And that education has been essential. Not surprisingly, most state officials aren’t particularly familiar with the inner workings of the adult industry. Like the rest of the country, many of them began these proceedings with the same stereotypical ideas about the kind of people who get into porn—that, as Darling put it, “we’re idiots, that we’re addicts, that we’re sleazy bottom feeding people of the night.” But as porn performers have come out in droves, they’ve made it clear that they’re actual people with legitimate concerns about how ill-informed regulations might impact their health, safety, and livelihoods—concerns that led the state government to abandon a condoms in porn bill known as AB 1576 in 2014 and forced the state’s workplace safety administration to give serious consideration to the industry proposals presented since.

But all those gains could be undone come November.

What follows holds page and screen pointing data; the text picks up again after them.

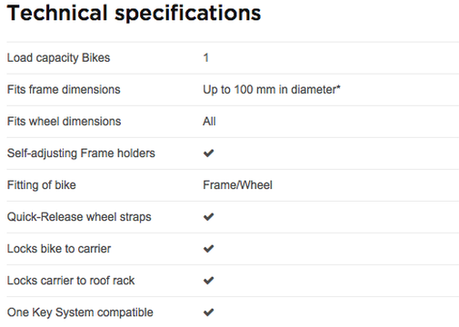The height and width of the screenshot is (327, 459).
Task: Click the Locks bike to carrier label
Action: point(59,249)
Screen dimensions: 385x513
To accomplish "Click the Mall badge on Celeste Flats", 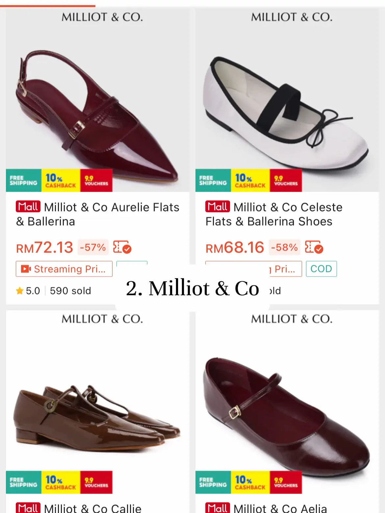I will click(218, 207).
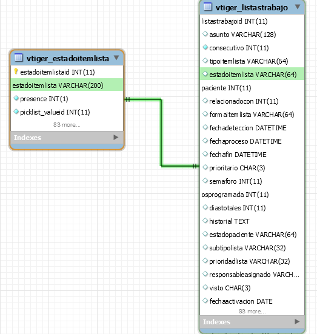Collapse the vtiger_listastrabajo table with its header arrow
The width and height of the screenshot is (317, 334).
pyautogui.click(x=298, y=7)
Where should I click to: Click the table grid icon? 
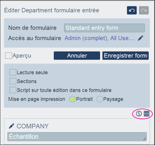[x=146, y=113]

If California voters approve Proposition 60, the state will no longer be a good place to be in the porn business—and for performers who rely on porn to make a living, that could be disastrous. If production companies stay in California, they’ll have to require condoms and other barrier protection on set while paying extensive fees for the privilege—or produce porn illegally and risk putting their privacy, safety, and livelihood at risk. It’s an obviously unappealing prospect for producers, many of whom are making contingency plans to leave the state (or even country) should Proposition 60 pass.

But while production companies themselves might be able to up and leave the state of California (or potentially even the country), individual performers can’t just uproot their lives and follow porn companies wherever they end up. And because of the pervasive stigma against working in porn, it can be hard to find a straight job after years of working in the adult industry. For a number of performers, Proposition 60 could spell the difference between a stable career and livelihood and chronic unemployment: If there are no porn jobs to be had in California, and former porn performers can’t get non-porn jobs (and can’t leave California), the situation could get incredibly grim.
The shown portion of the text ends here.